# Prompt
The answer should contain only the lines from the beginning of the entries through the line that holds "The width and height of the screenshot is (513, 400).", given again exactly, with no pictures.

# Provided information
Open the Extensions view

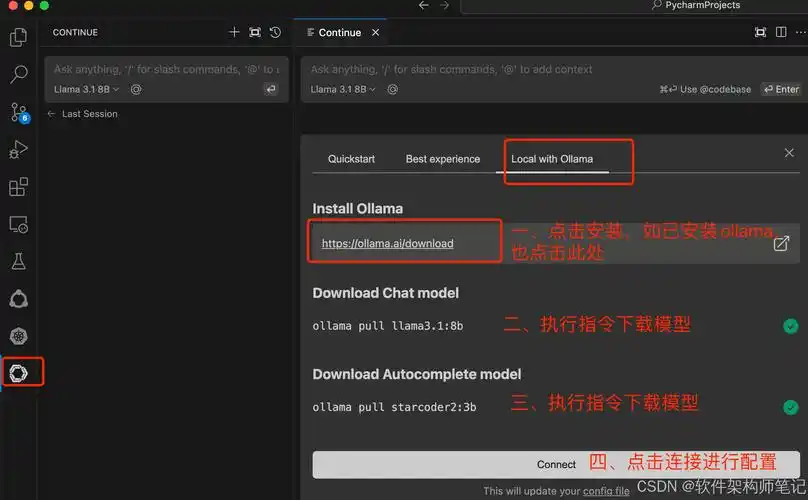point(18,187)
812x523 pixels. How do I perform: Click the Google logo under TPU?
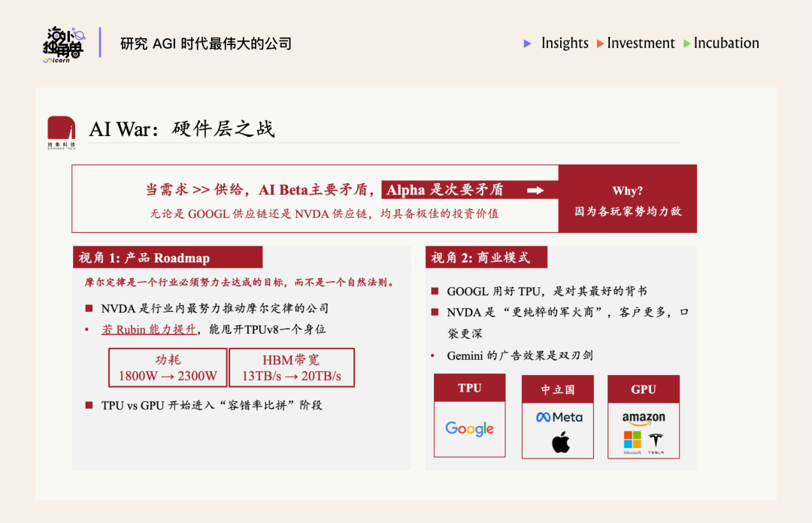click(469, 429)
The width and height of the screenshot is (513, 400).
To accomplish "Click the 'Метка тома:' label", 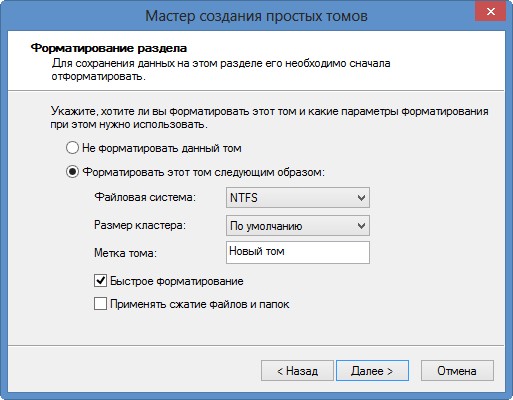I will point(125,253).
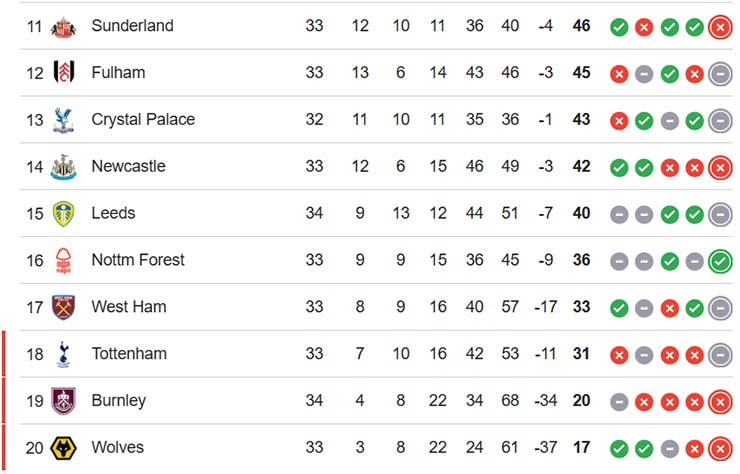Click the Leeds club crest
Viewport: 740px width, 474px height.
64,214
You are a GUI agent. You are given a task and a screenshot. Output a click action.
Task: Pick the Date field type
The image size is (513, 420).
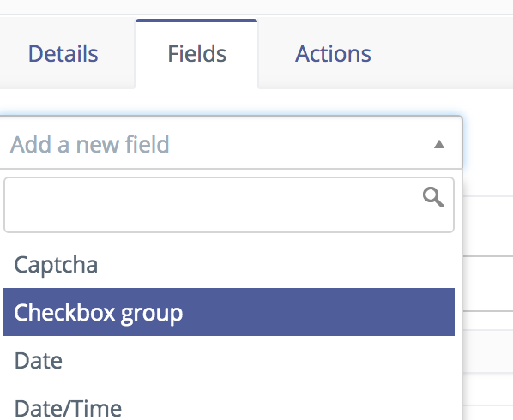click(229, 360)
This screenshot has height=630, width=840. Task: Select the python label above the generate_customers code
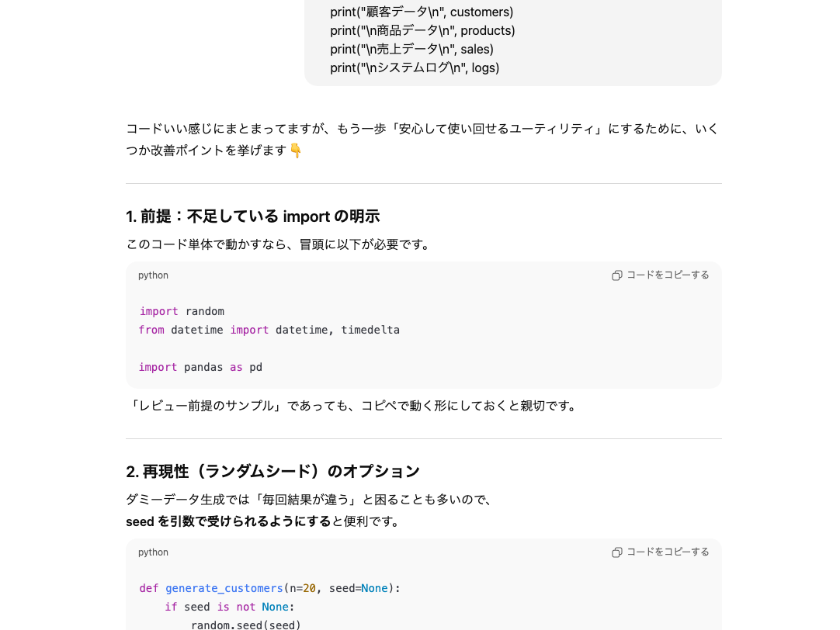[153, 552]
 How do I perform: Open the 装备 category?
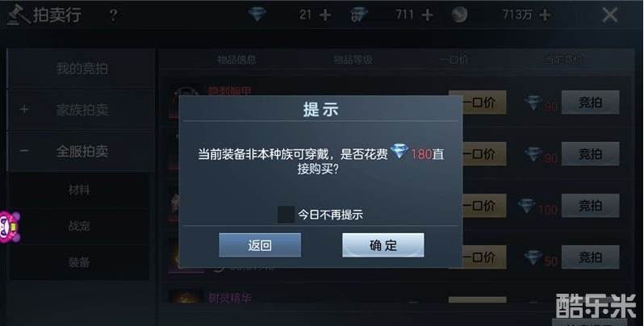tap(79, 262)
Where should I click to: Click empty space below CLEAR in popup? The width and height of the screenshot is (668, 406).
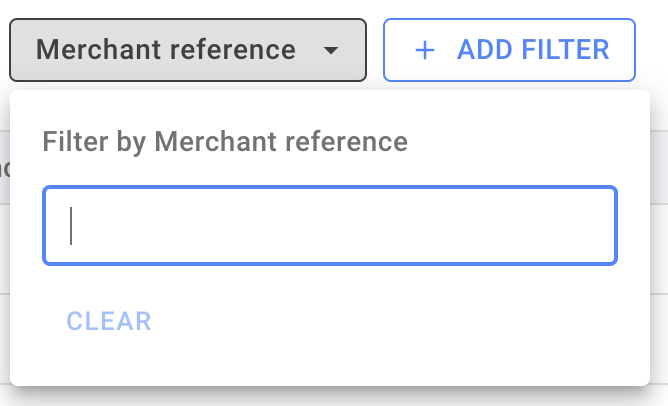(330, 362)

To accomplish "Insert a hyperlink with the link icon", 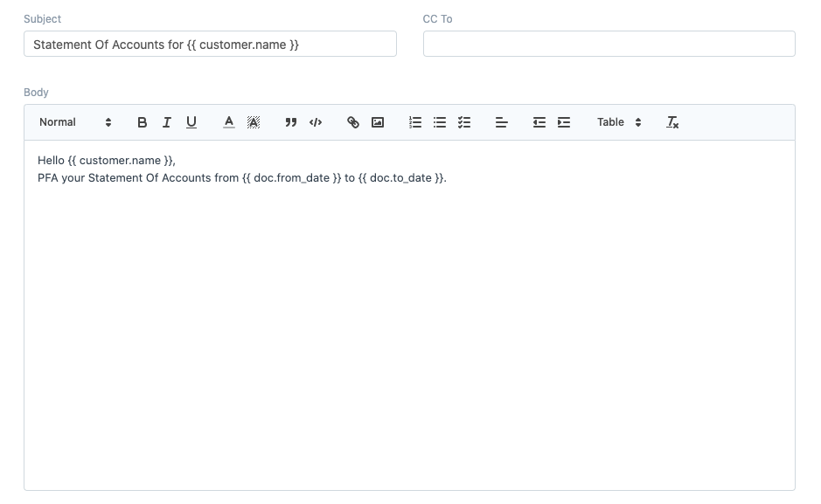I will pos(353,122).

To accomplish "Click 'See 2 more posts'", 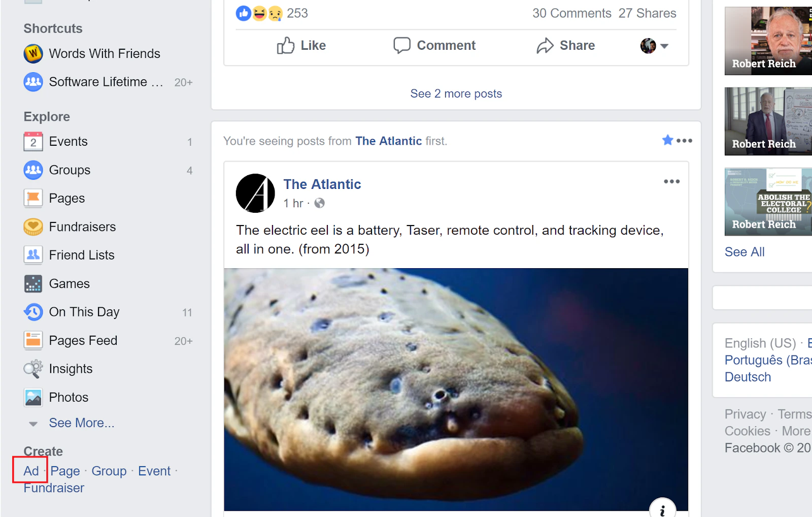I will tap(456, 93).
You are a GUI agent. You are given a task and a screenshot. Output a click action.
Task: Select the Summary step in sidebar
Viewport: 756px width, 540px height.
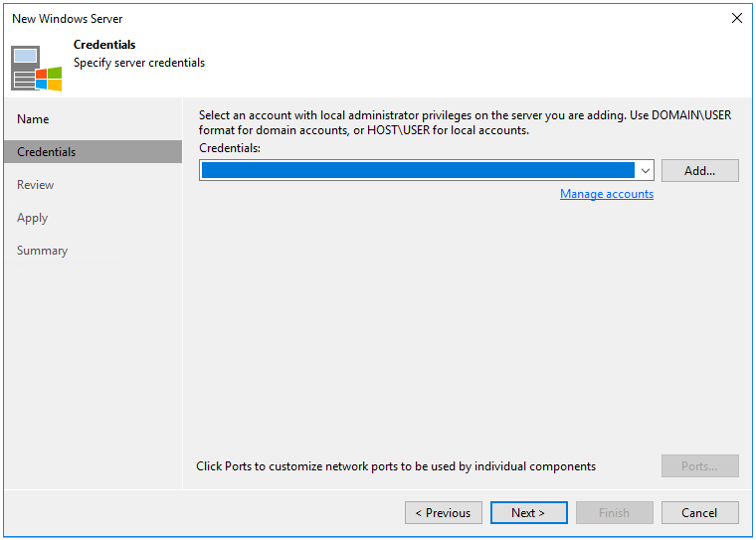point(43,251)
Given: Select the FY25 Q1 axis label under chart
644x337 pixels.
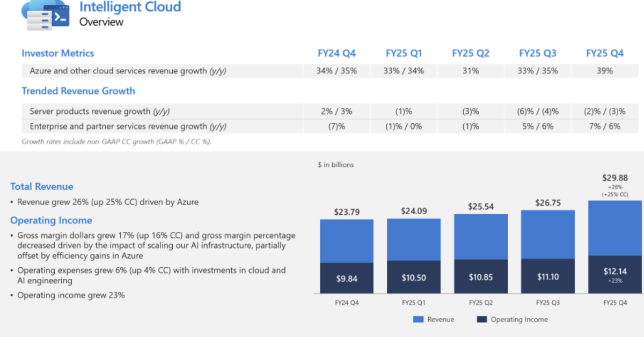Looking at the screenshot, I should tap(413, 303).
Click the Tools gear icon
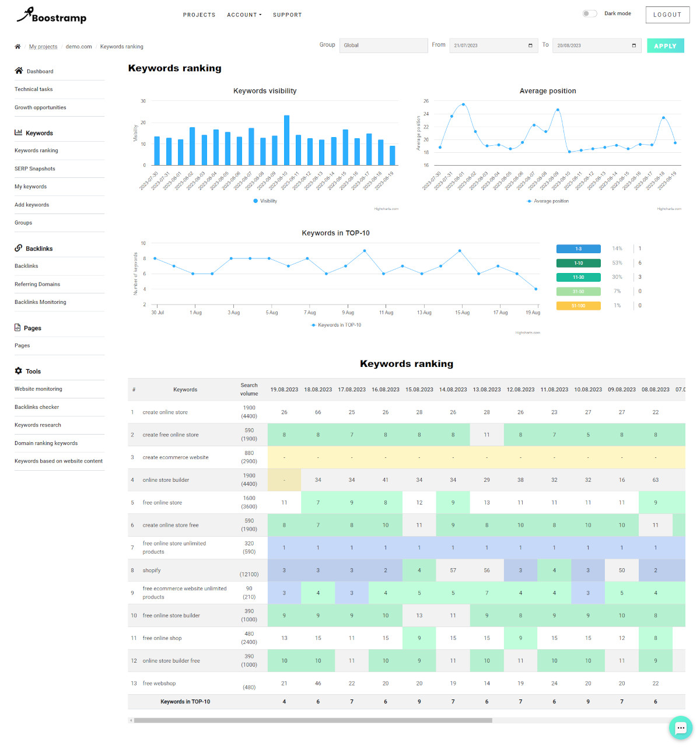The image size is (700, 749). coord(19,371)
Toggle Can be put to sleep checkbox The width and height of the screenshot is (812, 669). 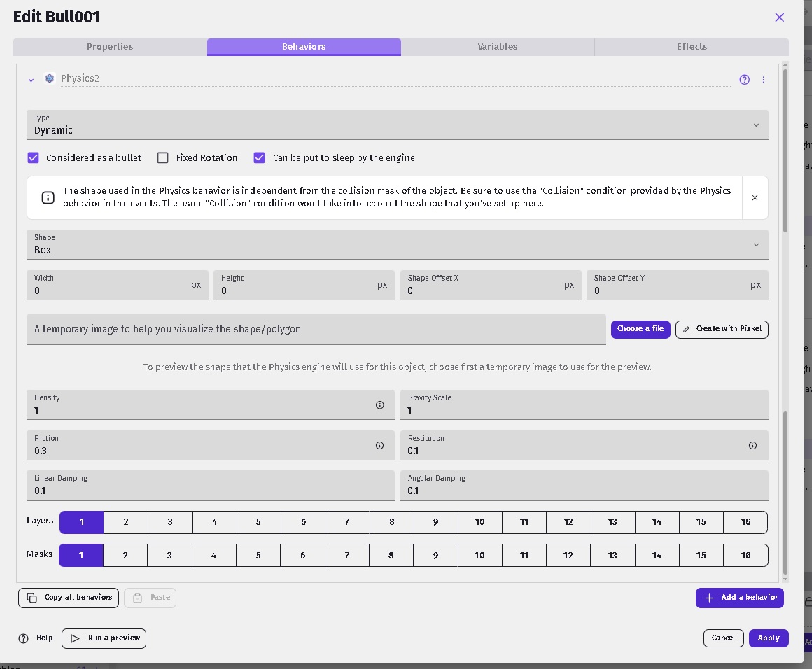click(x=260, y=157)
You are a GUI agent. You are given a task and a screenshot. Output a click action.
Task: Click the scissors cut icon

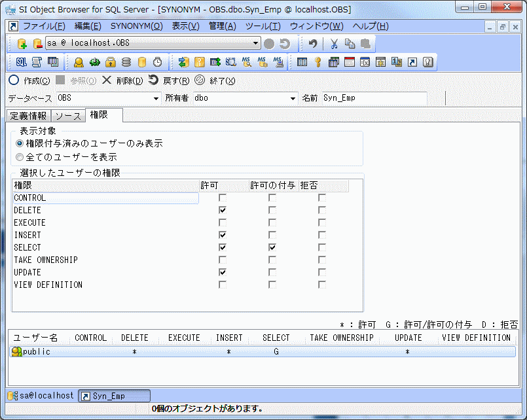[334, 44]

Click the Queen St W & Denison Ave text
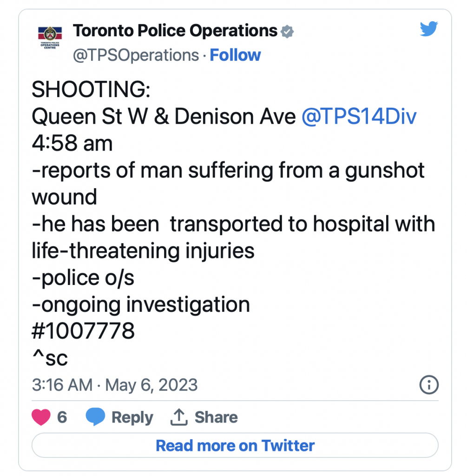click(164, 117)
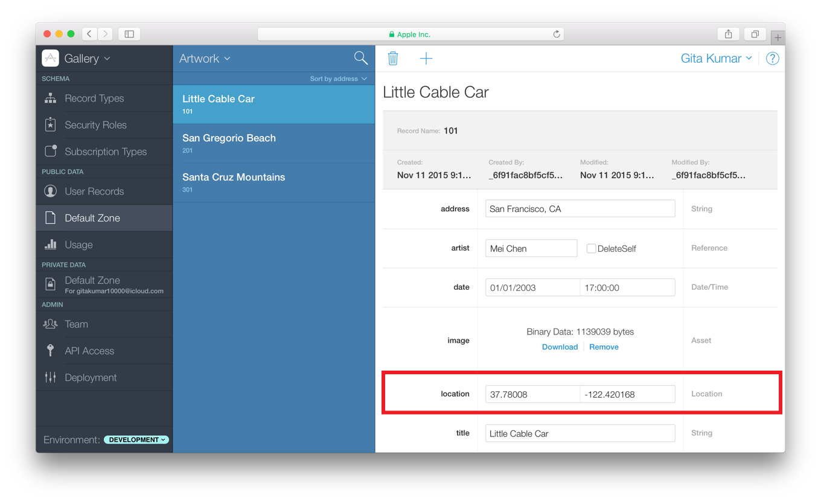Open the Record Types schema section

click(x=94, y=98)
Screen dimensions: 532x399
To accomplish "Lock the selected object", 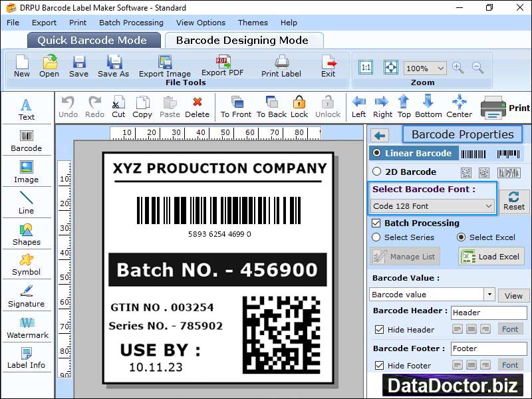I will coord(299,106).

# Response area
Open the Extensions view

point(18,187)
812x523 pixels. How do I perform: Click the Google logo under TPU?
click(469, 429)
The width and height of the screenshot is (513, 400).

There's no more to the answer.